In the anterior horn, medial and lateral groups of nuclei are distinguished. Lateral nuclei consisting of radicular neurons, are located only in the region of the cervical and lumbosacral thickenings of the spinal cord. From the neurons of these nuclei, axons are sent to the muscles of the upper and lower extremities. Medial nuclei innervate the muscles of the body.

Thus, in the gray matter of the spinal cord, 9 main nuclei are distinguished, 3 of which consist of bundle neurons (the nucleus proper of the posterior horn, the thoracic nucleus and the medial intermediate nucleus), 6 of the radicular neurons (5 nuclei of the anterior horn and 1 lateral intermediate nucleus).

Small (scattered) bundle neurons scattered in the gray matter of the spinal cord. Their axons leave the gray matter of the spinal cord and form their own pathways. Leaving the gray matter, the axons of these neurons divide into descending and ascending branches, which come into contact with the motor neurons of the anterior horns at different levels of the spinal cord. Thus, if an impulse hits only one small fascicular cell, then it immediately spreads to many motor neurons located in different segments of the spinal cord.

White matter of the spinal cord(substantia alba). It is represented by myelinated and non-myelinated nerve fibers that form pathways.

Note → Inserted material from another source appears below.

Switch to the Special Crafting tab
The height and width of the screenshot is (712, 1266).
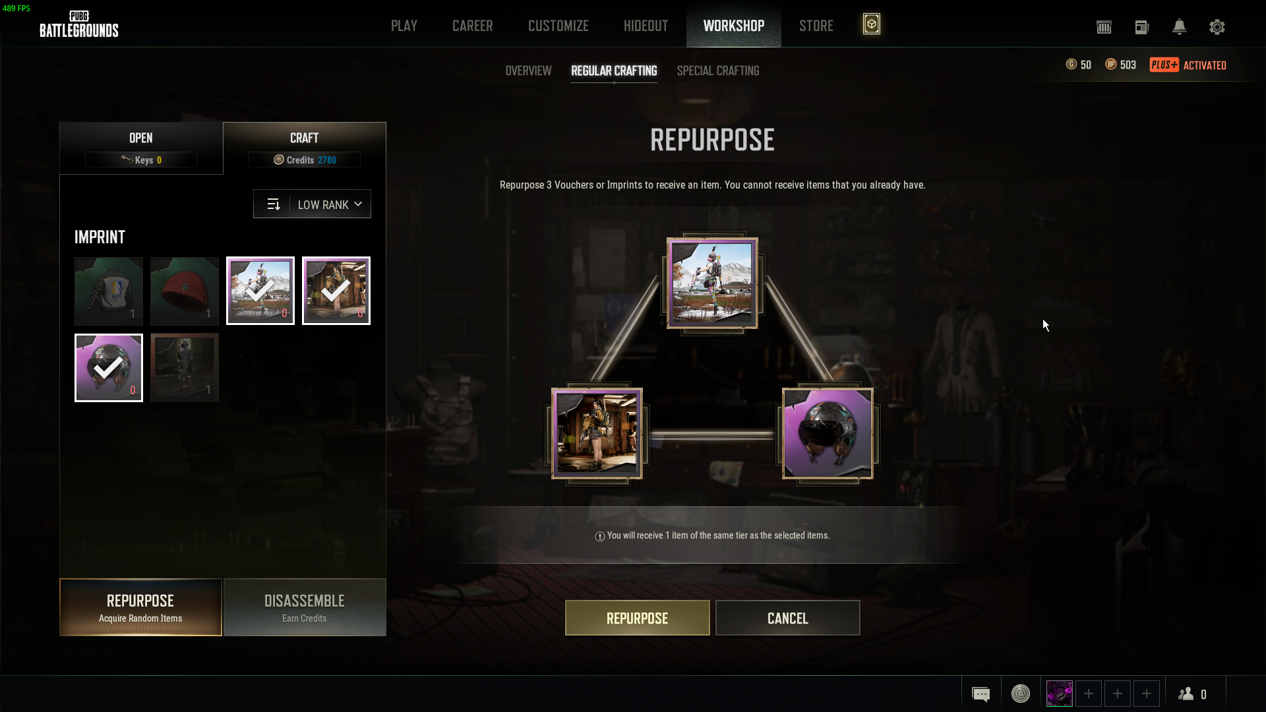coord(718,71)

The white matter of each half of the spinal cord is divided into 3 cords:

1) anterior cord (funiculus anterior), limited by the anterior notch and anterior roots;

2) lateral funiculus (funiculus lateralis), limited by the anterior and posterior roots of the spinal cord;

3) posterior cord (funiculus dorsalis), limited by the posterior connective tissue septum and posterior roots.

In the anterior cords there are descending paths connecting the brain with the spinal cord; in the back cords - ascending pathways connecting the spinal cord with the brain; in the lateral cords both descending and ascending paths.

Main ascending paths 5:

1) gentle bundle (fasciculus gracilis) and 2) wedge-shaped bundle (fasciculus cuneatus) are formed by axons of sensory neurons of the spinal ganglia, pass in the posterior funiculus and end in the medulla oblongata on the nuclei of the same name (nucleus gracilis and nucleus cuneatus);

3) anterior spinal tract (tractus spinocerebellaris ventralis),

4) the posterior spinal cerebellar tract (tractus spinocerebellaris dorsalis) and 5) the spinal thalamic tract (tractus spinothalamicus) pass through the lateral funiculus.

Anterior spinal tract formed by the axons of the nerve cells of the nucleus proper of the posterior horn and the medial nucleus of the intermediate zone, located in the lateral funiculus of the white matter of the spinal cord.

Posterior spinal tract formed by axons of neurocytes of the thoracic nucleus, located in the lateral funiculus of the same half of the spinal cord.

Spinothalamic pathway formed by the axons of the nerve cells of the posterior horn's own nucleus, located in the lateral funiculus.

pyramid paths are the main descending paths. There are 2 such paths: anterior pyramidal and lateral pyramidal. The pyramidal tracts branch off from the great pyramids of the cerebral cortex. Part of the axons of the large pyramids do not cross and form the anterior (ventral) pyramidal turbidity. Part of the axons of the pyramidal neurons crosses in the medulla oblongata and forms the lateral pyramidal pathways. The pyramidal pathways terminate at the motor nuclei of the anterior horns of the gray matter of the spinal cord.